Earlier in 2022, OrderMyGear provided raises approximately three times its normal budgets and put career pathing and coaching/development plans in place. Rozkin says, “This helps us ensure there’s proper career pathing for roles across the organization so employees are clear on what’s next and what it will take to get there. We have also continued to invest in our culture and build a strong sense of community through employee-led culture events, company-wide events like office Olympics, and encouraging people leaders to get outside of the office with their teams, like lunches and group activities.”
Company culture and its role in connecting and attracting talent is worth the scrutiny. Evidence from YMCA WorkWell, McKinsey and elsewhere suggests that a positive organizational culture can also reinforce an employee’s relationship with their employer.
“Companies that thrived through the Pandemic and beyond have recognized the vital need to put employee well-being and experience at the center of company culture,” says Badzin. “We will see a dramatic shift away from ‘perks’ like unlimited free snacks, in-office massage and ping-pong tables. Employees are showing with their choices that they want a company that has respect-driven policies—respect for their time, their life choices, their work product and freedom to show up as themselves. This is a new realm of policies, stated and observed. Smart brands know that how customers get to feel starts with how employees feel at work.”

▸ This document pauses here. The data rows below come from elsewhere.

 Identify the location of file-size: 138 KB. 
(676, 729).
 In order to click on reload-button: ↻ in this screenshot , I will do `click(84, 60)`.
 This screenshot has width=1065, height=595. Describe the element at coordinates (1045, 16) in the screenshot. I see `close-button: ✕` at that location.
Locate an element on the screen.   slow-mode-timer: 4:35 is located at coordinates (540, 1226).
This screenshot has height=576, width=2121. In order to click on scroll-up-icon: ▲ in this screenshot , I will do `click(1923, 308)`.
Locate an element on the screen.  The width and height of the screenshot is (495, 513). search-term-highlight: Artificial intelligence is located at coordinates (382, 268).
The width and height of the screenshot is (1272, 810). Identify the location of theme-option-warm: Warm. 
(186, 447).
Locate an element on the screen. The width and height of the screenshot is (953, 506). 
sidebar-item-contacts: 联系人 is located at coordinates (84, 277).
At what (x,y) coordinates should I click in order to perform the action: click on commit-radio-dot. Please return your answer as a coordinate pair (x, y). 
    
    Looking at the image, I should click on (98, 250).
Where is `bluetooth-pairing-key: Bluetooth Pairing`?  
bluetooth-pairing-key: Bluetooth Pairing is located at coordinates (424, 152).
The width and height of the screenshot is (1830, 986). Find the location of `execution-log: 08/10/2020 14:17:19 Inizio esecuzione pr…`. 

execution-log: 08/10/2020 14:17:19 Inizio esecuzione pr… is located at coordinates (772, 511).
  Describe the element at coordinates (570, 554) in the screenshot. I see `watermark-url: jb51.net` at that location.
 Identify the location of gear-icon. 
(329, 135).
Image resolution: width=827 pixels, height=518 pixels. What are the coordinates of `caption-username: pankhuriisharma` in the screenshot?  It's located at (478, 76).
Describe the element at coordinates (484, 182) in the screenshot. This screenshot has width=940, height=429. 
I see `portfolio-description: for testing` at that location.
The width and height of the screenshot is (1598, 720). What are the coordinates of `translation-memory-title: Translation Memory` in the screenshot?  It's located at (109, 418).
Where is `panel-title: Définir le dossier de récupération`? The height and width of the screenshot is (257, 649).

Fostering a company culture that connects employees to the organization is also an opportunity for a business to live its brand values.
The pandemic has complicated the growth of company culture and its value proposition, and what that means during the Great Resignation. Promotional products businesses are still working to understand what that means in terms of culture and retention. Badzin suggests companies lean into these changes.
“Many highly skilled employees got a taste of the freelancer or entrepreneur lifestyle with work from home time,” she says. “Now they want to feel like partners or collaborators, with autonomy and a focus on results, skills and creative solutions rather than a clock-in culture.”